=== TASK ===
The entries below need to be transcribed exactly, without their images.

╔══

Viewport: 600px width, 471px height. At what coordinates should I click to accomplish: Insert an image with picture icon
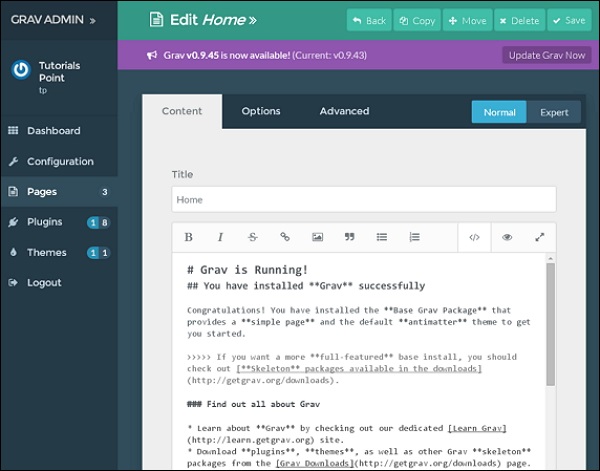[x=317, y=237]
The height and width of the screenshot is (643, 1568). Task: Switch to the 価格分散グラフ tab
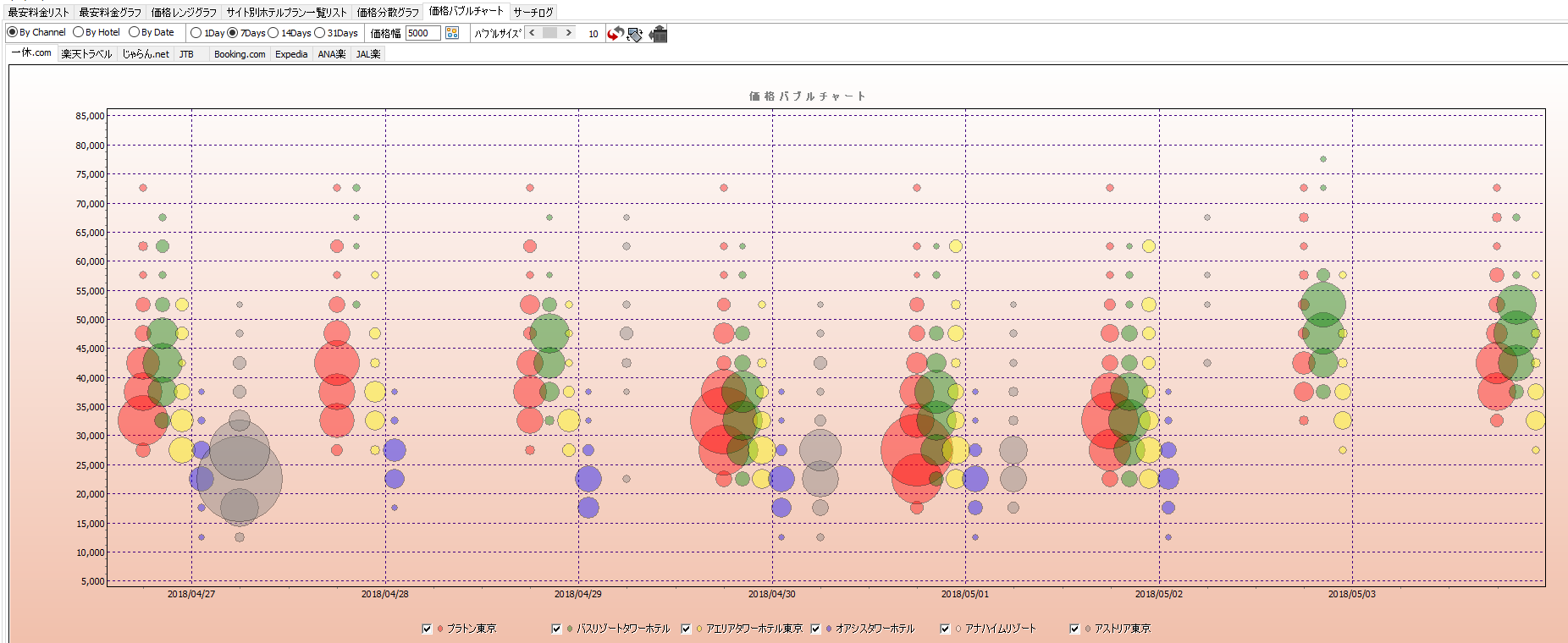pyautogui.click(x=388, y=12)
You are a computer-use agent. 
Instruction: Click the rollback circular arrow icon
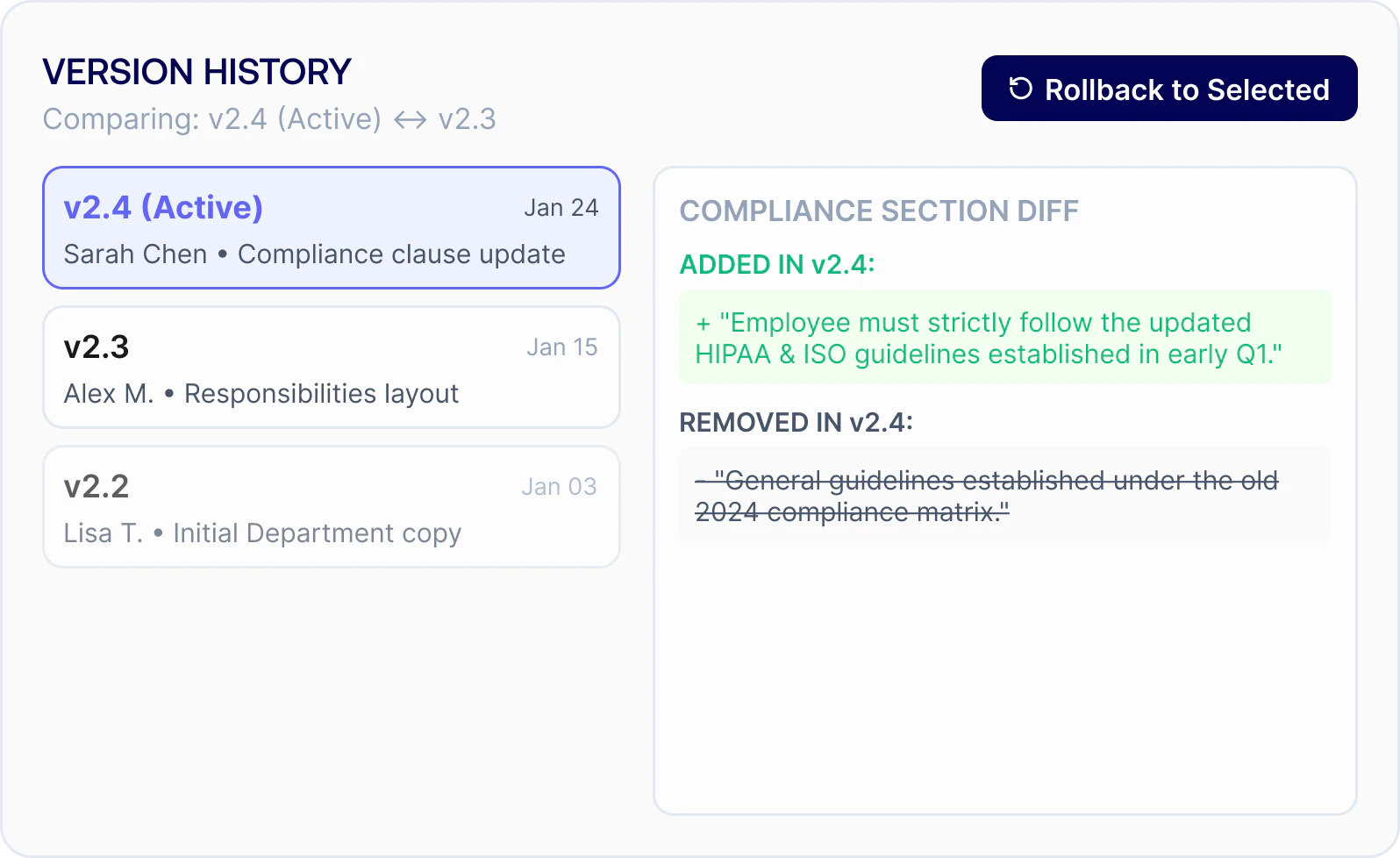[x=1020, y=89]
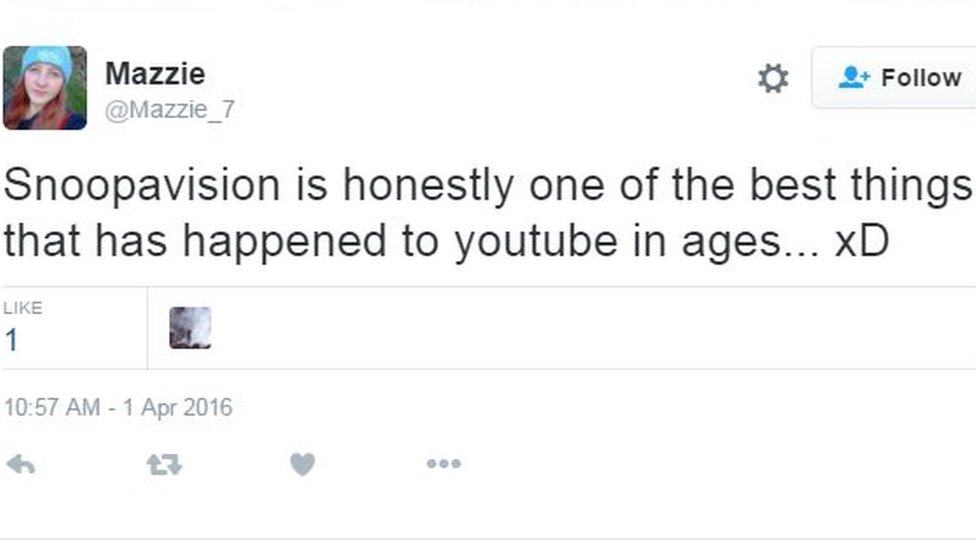
Task: Retweet the Snoopavision tweet
Action: [x=164, y=464]
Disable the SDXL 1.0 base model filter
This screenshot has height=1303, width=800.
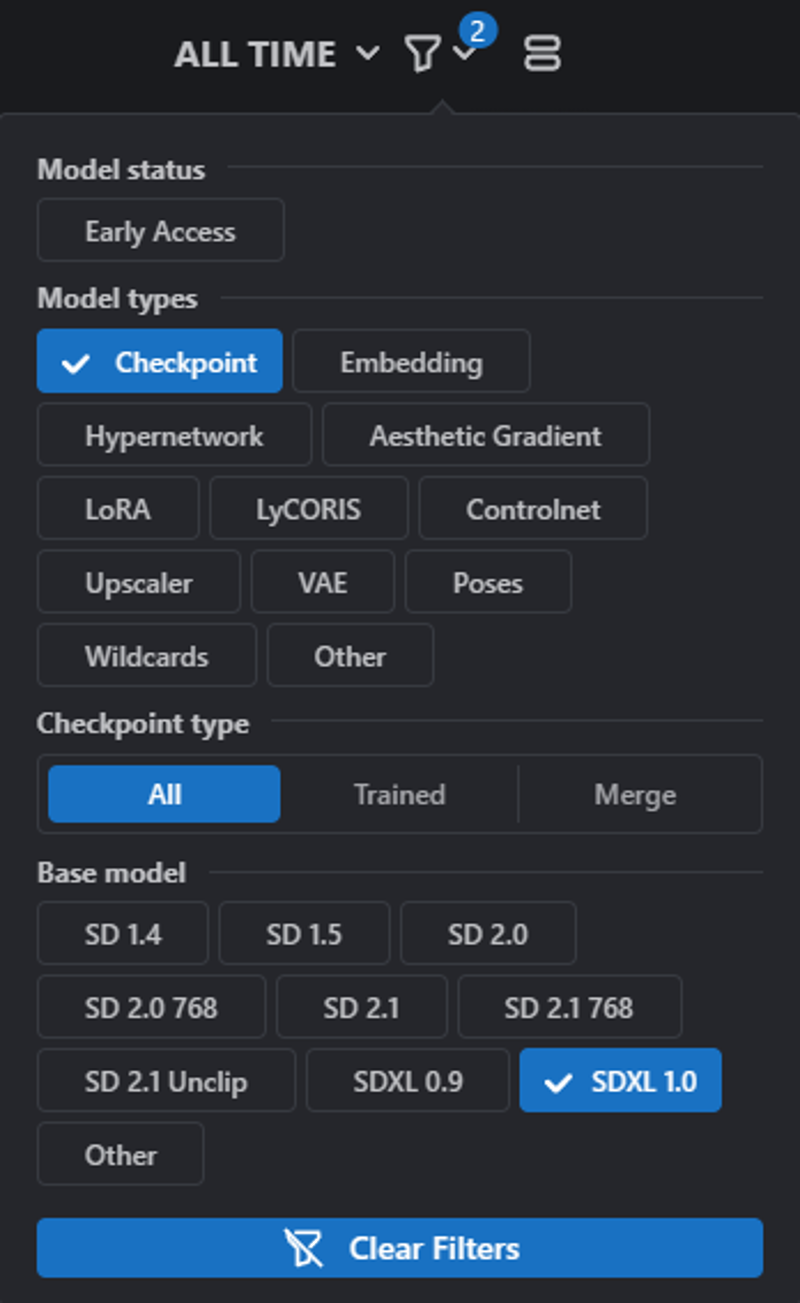point(620,1080)
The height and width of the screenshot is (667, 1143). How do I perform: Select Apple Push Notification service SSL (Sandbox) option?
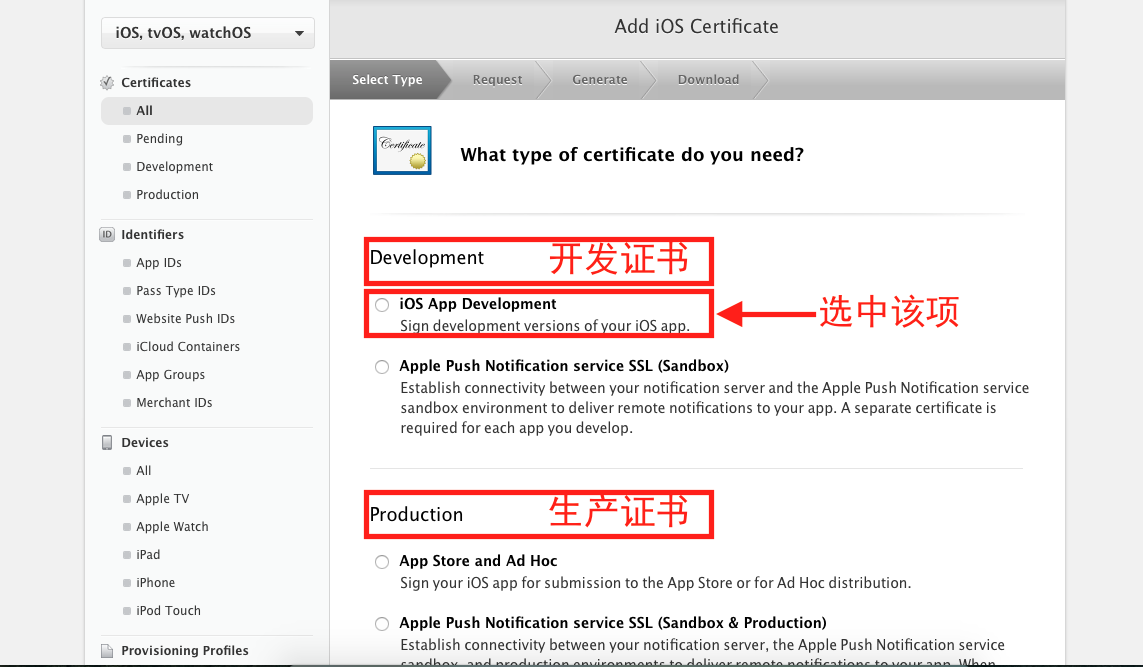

╚══

=== ANSWER BOX ===
Viewport: 600px width, 471px height. At what coordinates should I click to accomplish: Insert an image with picture icon
[x=317, y=237]
The height and width of the screenshot is (643, 1568). Task: Switch to the 価格分散グラフ tab
pyautogui.click(x=388, y=12)
You are a computer-use agent. 
Instruction: Click the rollback circular arrow icon
[x=1020, y=89]
Task: Retweet the Snoopavision tweet
Action: [x=164, y=464]
Disable the SDXL 1.0 base model filter
This screenshot has height=1303, width=800.
point(620,1080)
The height and width of the screenshot is (667, 1143). How do I perform: Select Apple Push Notification service SSL (Sandbox) option?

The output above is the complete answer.